Open leezu opened 6 years ago
Could you create a small reproducible example? And can you paste the current traceback?
but the multiprocessing module requests the chunks in a different Thread
You mean different process, right?
Do you have any interest in working on a fix?
Reproducible example:
import tempfile
import numpy as np
import multiprocessing as mp
import pandas as pd
# Find a temporary file to store the database
_, f = tempfile.mkstemp()
# Put some data in the database
url = f"sqlite://{f}"
df = pd.DataFrame.from_records(np.random.normal(size=(100, 100)))
df.to_sql(name="test", con=url)
# Retrieve via python mutliprocessing module
def process_chunk(chunk):
pass
pool = mp.Pool()
query = "SELECT * FROM test"
for vals in pool.imap_unordered(process_chunk,
pd.read_sql_query(query, url, chunksize=2)):
pass
You mean different process, right?
No, I mean that the multiprocessing module retrieves data from the iterator returned by pd.read_sql_query in a different Thread. Subsequently that data is of course passed to a different process, but this bug is concerned about not even getting so far ;)
Do you have any interest in working on a fix?
I'm interested but won't have time before end of February. So if someone else finds time to work on this I wouldn't mind. In the meantime the workaround detailed in the first post works.
And this is the traceback
/home/leonard/.local/lib64/python3.6/site-packages/matplotlib/colors.py:298: MatplotlibDeprecationWarning: The is_string_like function was deprecated in version 2.1.
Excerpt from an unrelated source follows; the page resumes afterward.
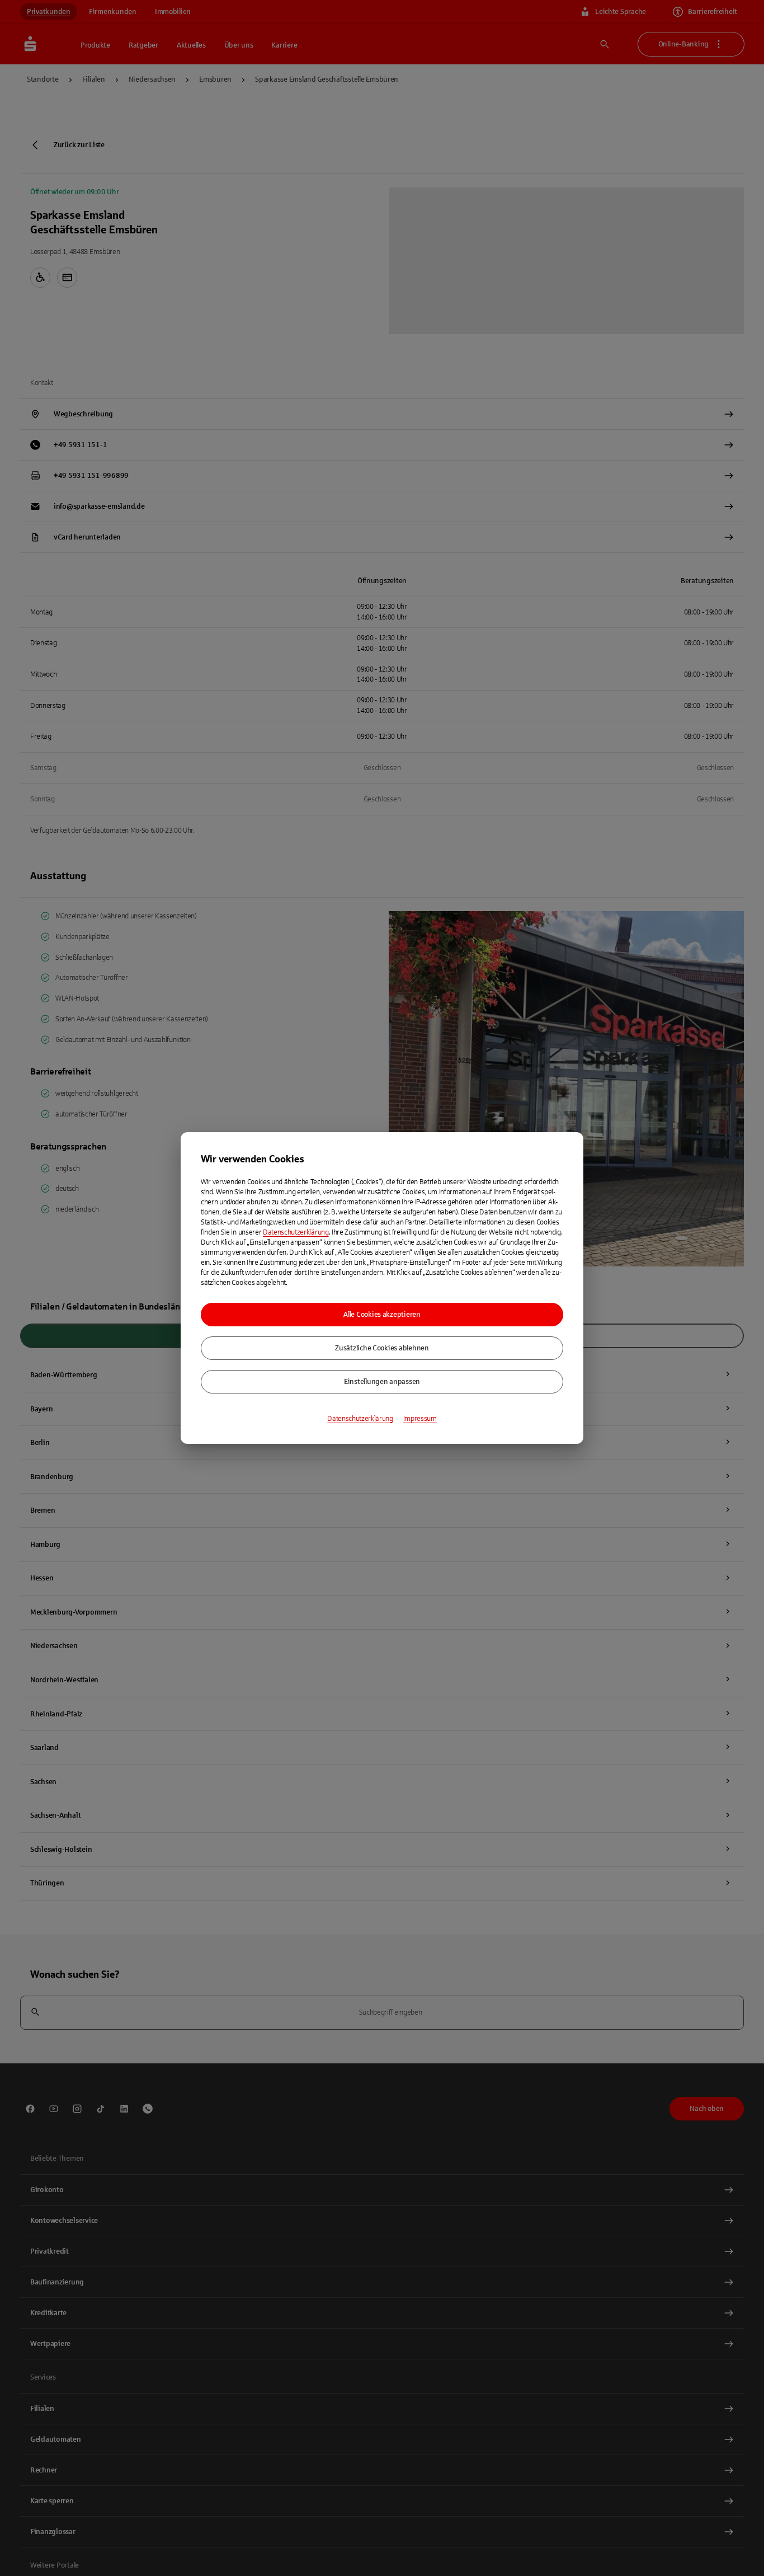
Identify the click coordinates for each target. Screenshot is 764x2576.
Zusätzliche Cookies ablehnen (382, 1348)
if cbook.is_string_like(arg):
Error closing cursor
Traceback (most recent call last):
File "/home/leonard/.local/lib64/python3.6/site-packages/sqlalchemy/engine/result.py", line 1159, in fetchmany
l = self.process_rows(self._fetchmany_impl(size))
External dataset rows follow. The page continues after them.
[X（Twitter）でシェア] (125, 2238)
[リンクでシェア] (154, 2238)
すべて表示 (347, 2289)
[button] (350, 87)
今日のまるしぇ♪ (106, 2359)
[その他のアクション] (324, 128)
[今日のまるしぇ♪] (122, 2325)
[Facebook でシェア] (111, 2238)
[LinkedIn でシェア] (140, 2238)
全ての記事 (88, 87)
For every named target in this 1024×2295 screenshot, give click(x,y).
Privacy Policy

File "/home/leonard/.local/lib64/python3.6/site-packages/sqlalchemy/engine/result.py", line 1076, in _fetchmany_impl
return self.cursor.fetchmany(size)
sqlite3.ProgrammingError: SQLite objects created in a thread can only be used in that same thread.The object was created in thread id 140114398058240 and this is thread id 140114281891584
During handling of the above exception, another exception occurred:
Traceback (most recent call last):
File "/home/leonard/.local/lib64/python3.6/site-packages/sqlalchemy/engine/base.py", line 1288, in _safe_close_cursor
cursor.close()
sqlite3.ProgrammingError: SQLite objects created in a thread can only be used in that same thread.The object was created in thread id 140114398058240 and this is thread id 140114281891584
Exception during reset or similar
Traceback (most recent call last):
File "/home/leonard/.local/lib64/python3.6/site-packages/sqlalchemy/engine/result.py", line 1159, in fetchmany
l = self.process_rows(self._fetchmany_impl(size))
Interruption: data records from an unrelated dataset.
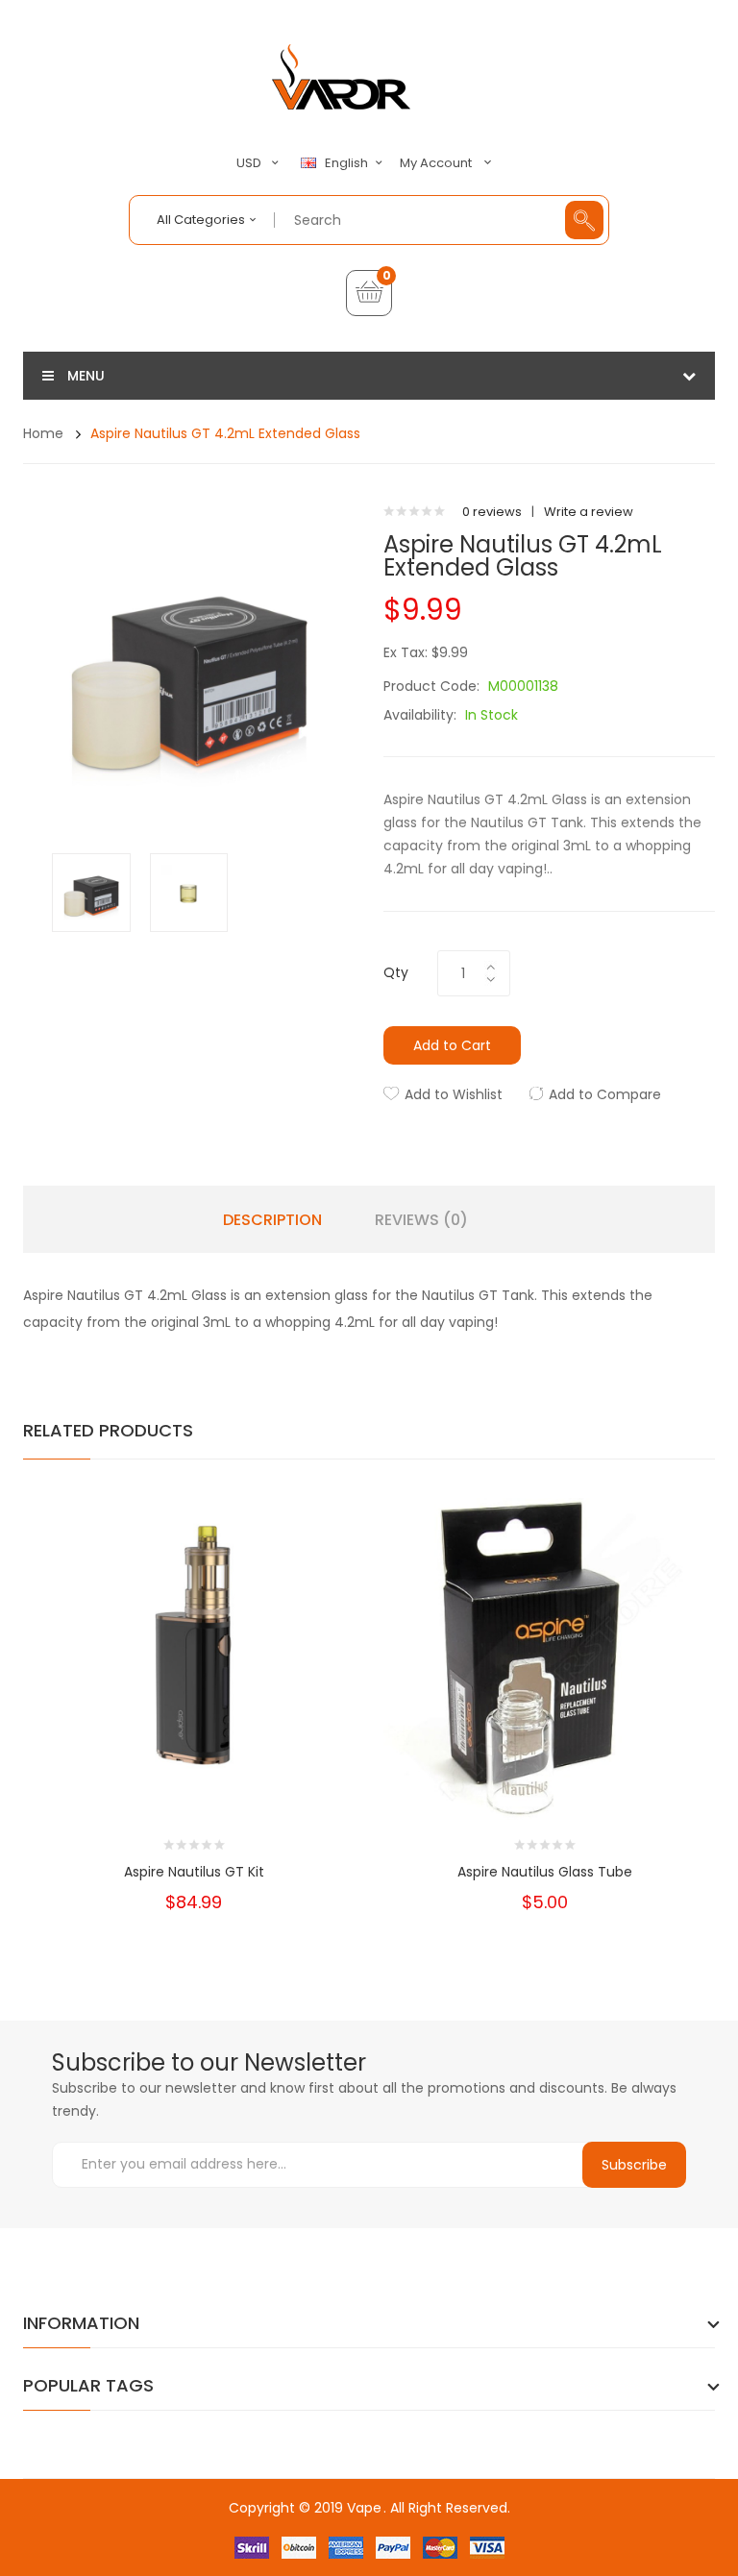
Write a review (588, 512)
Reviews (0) (421, 1220)
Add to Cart (452, 1045)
File "/home/leonard/.local/lib64/python3.6/site-packages/sqlalchemy/engine/result.py", line 1076, in _fetchmany_impl
return self.cursor.fetchmany(size)
sqlite3.ProgrammingError: SQLite objects created in a thread can only be used in that same thread.The object was created in thread id 140114398058240 and this is thread id 140114281891584
During handling of the above exception, another exception occurred:
Traceback (most recent call last):
File "/home/leonard/.local/lib64/python3.6/site-packages/sqlalchemy/engine/base.py", line 704, in _rollback_impl
self.engine.dialect.do_rollback(self.connection)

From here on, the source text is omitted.